Hacı İbrahim Fahri (Kiğılı)- (1901-1968)
Malatta’da 1901’de doğdu. Babası Kiğılızade Yahya Efendi, annesi Hediye Hanım’dır. Bir ticaret adamı olarak başladığı hayat mücadelesini, Kur’an hizmetçisi olarak sürdürüp noktalayan ender kişilerden biridir.
Kardeşiyle birlikte 1925’te İstanbul’a gelen Kiğılı, bir taraftan ticaret yaparken bir taraftan da hafızlığa başlayıp otuz yaşlarında iken hafızlığı bitirdi. Kur’an ilminin çeşitli merhalelerini ka’t etmeye koyuldu. Çok iyi bir Kur’an okuyucusu olan Hafız Hilmi Toros’la birlikte Fatih Camii imamı Enderunlu İsmail Efendi’den ilm-i kıraat okudu. Bu arada Arapça, fıkıh ve hadis bilgisini de geliştirmeyi ihmal etmedi.
Çemberlitaş’ta Gazi Atik Ali Paşa Camii’ne resmi imam oldu. Nuruosmaniye Camii imam-hatibi Hafız Hasan Akkuş’a Kur’an kursunda yardımcılık yaptı. Sonra kendi iş hanının yanındaki Mimar Hayrettin Camii’nde bir Kur’an kursu açıp talebe okutmaya başladı. Dersini dinleten her talebeye dinlettiği ders başına bir de ücret veriyordu. Bunun için çok ünlenmişti. 1954’te yaptırdığı Gaziosmanpaşa (Taşlıtarla) Dörtyol Camii faaliyete geçince Kur’an kursu hizmeti bu camiin altına taşındı. Burada hizmetini daha da geliştirerek hafızlık yanında aşere ve takrib okutmaya ve Arapça dersleri vermeye başladı.

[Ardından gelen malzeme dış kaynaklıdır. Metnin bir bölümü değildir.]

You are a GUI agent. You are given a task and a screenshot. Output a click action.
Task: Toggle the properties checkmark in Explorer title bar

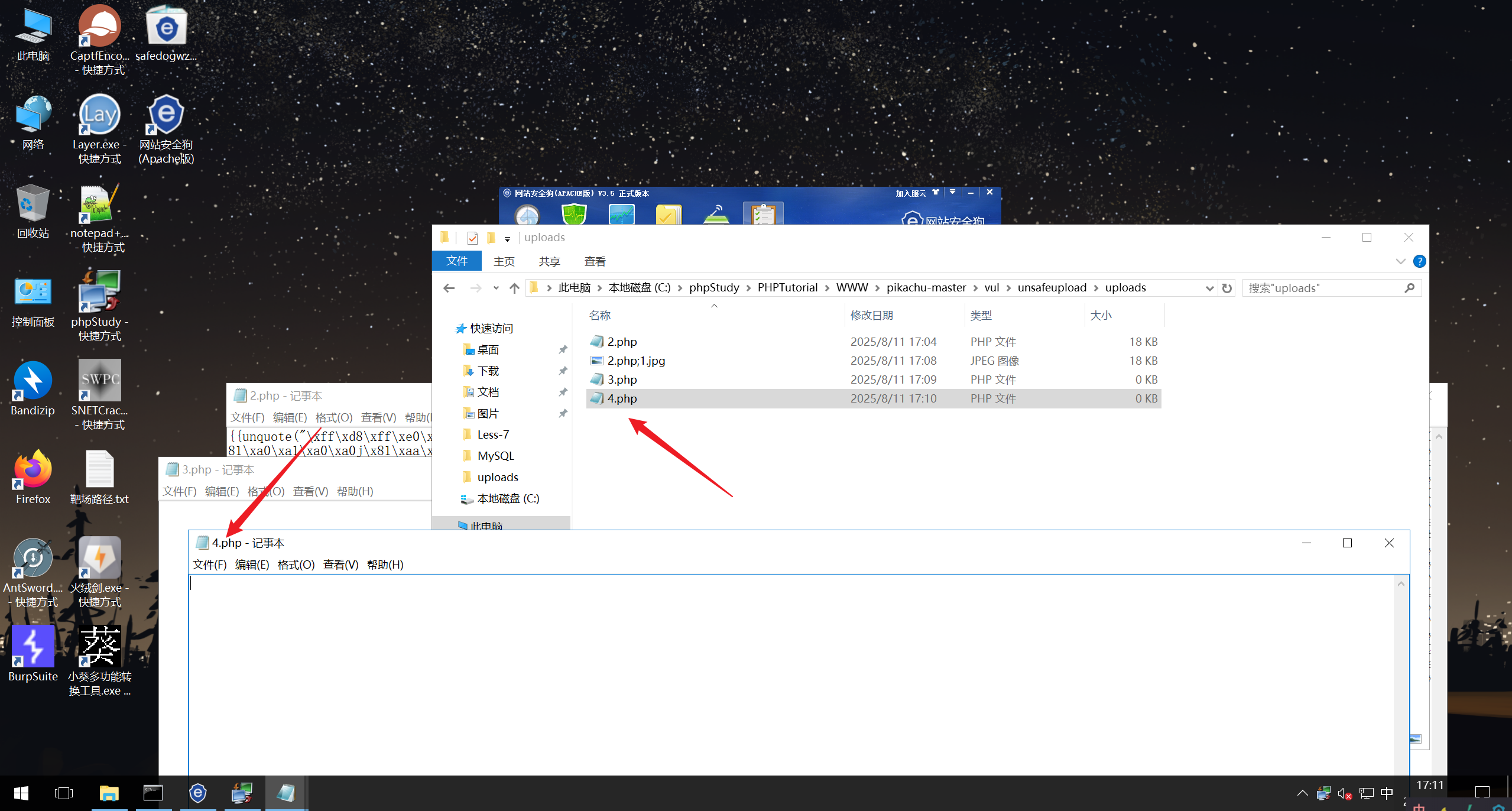tap(472, 238)
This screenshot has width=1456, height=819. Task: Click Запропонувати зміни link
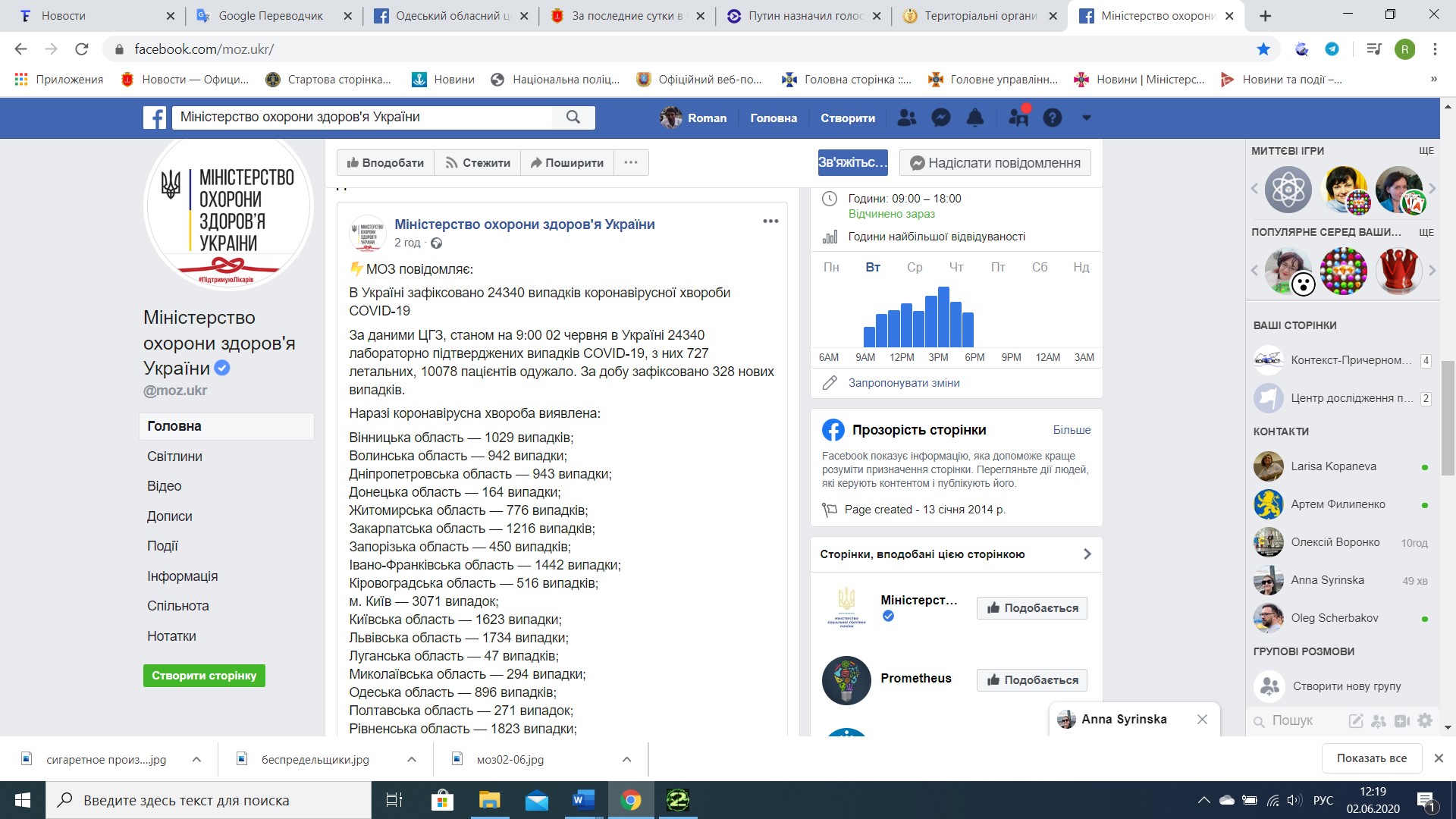click(x=904, y=383)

Ramazan aylarında evinde özel bir cemaate “üç günde bir hatim”le teravih namazı kıldırırdı. 1955’te vaizlik imtihanını kazandı. Eyüp Sultan, Sultan Ahmed ve Üsküdar Valide Atik Camilerinde haftanın belirli günlerinde vaaz etti.
Efsane Kiğılı
Yüzlerce talebeyi kimseden para istemeden, hem okutan hem de barındıran, yedirip içiren, üst-baş alan, harçlık veren ve bütün kazancını talebeye harcayan, harcadıkça da kazancı artan Kiğılı, “Biz musluğuz, akıtan başkası” derdi.
Yaşı ilerleyince Kur’an kursu binasını İmam-Hatip Okuluna çevirerek İlim Yayma Cemiyeti’ne vakfetti. Musa Topbaş, Muammer Topbaş ve Tevfik Kefeli ona damat oldular. Yirmi dört defa hacca gitti. Hayatta her istediğine ulaşan, ender “has” kullardandı.

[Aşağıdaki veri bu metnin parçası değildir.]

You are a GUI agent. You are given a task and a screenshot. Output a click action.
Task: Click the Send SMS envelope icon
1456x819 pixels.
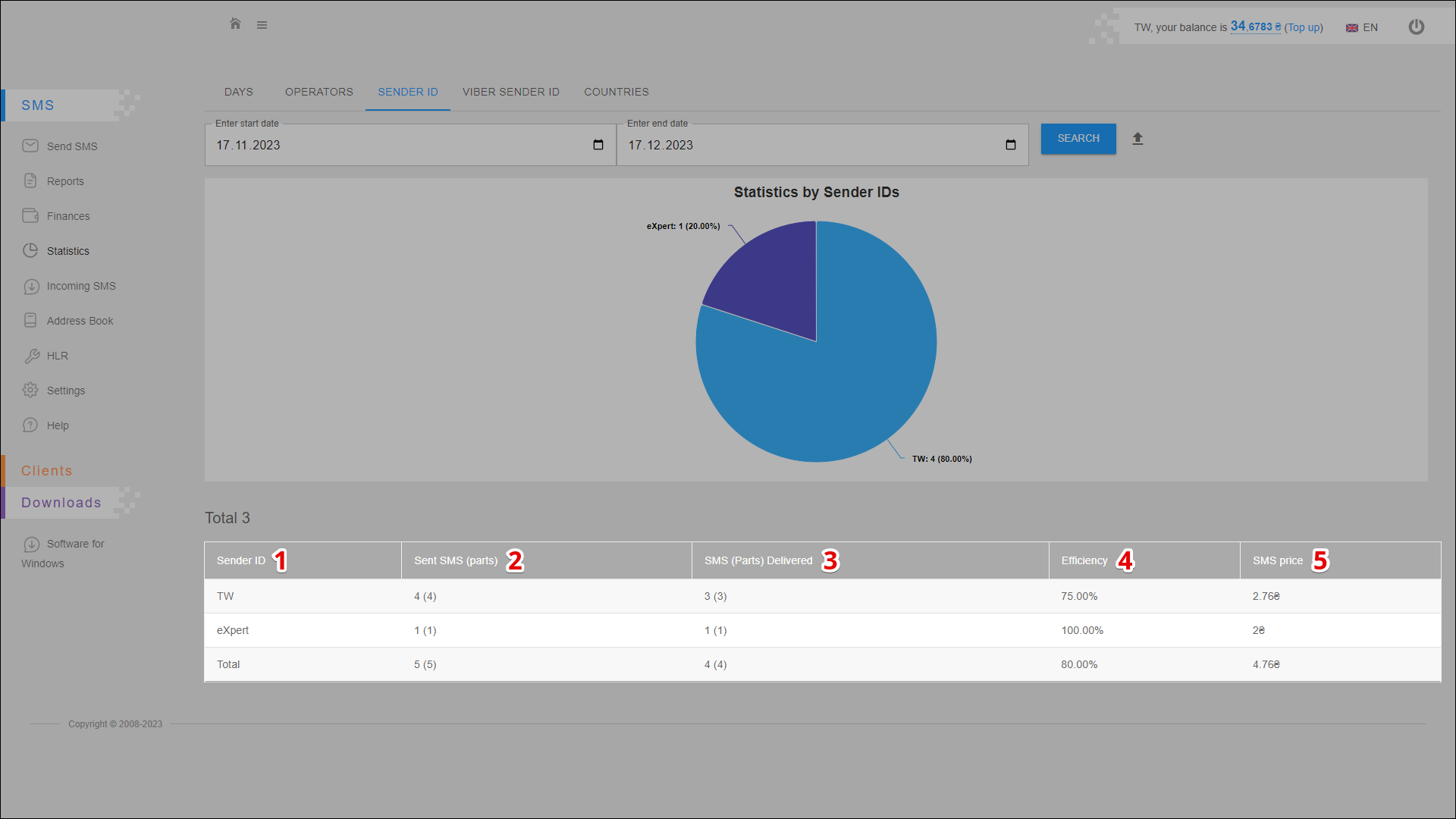pos(30,146)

23 Aralık 1968’de vefat etti. Eyüp Sultan’da Pierre Loti’nin sol yolunun bitişine 25-30 metre yakın, yolun solundan içeriye doğru 10 metre ileride aile kabristanında yatmaktadır.
Anekdot
Birlikte ticaret yaptıkları kardeşleri: “Ağabey! Hepimizin beraber yaptığı ticarette sen kazancımızı Kur’an kursu talebelerine yediriyorsun. Fakat bizim de çoluk çocuğumuz var, onların da istikballeri var. Sen onları yok sayıyorsun!” deyince, o da: “Peki, mademki öyle diyorsunuz, kazancımızı bölüşelim. Herkes kendi yoluna gitsin, herkes kendi ticaretini kendisi yapsın, kabul mü?” dediğinde hepsi “kabul” dediler. Bunun üzerine her şey bölüşüldü. Herkes kendi yoluna gitti.
Fakat Fahri Kiğılı’nın geliri ve ticareti arttığı halde diğer kardeşleri iflas noktasına geldiler. Bir buçuk - iki sene sonra kardeşleri gelerek, “Ağabey! Biz ettik, sen etme!” diyerek tekrar birlikte çalışmak istediklerini ve bir daha hiçbir şeye itiraz etmeyeceklerini belirttiler. Böylece ağabey Fahri Kığılı, onları tekrar işe aldı. Yine eskisi gibi ortaklığa devam ettiler. Bugünkü KİĞILI müesseselerinin kurucusu işte böyle bir hocaefendidir.